Data in this exercise —
-- BEGIN --
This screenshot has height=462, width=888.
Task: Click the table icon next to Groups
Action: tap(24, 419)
-- END --
-- BEGIN --
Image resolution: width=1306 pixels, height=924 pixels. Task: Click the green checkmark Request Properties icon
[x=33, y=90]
-- END --
Pick out each line in the records above that contains the word "icon" and copy those lines out in full. Match the word's case.

Task: Click the table icon next to Groups
Image resolution: width=1306 pixels, height=924 pixels. Task: Click the green checkmark Request Properties icon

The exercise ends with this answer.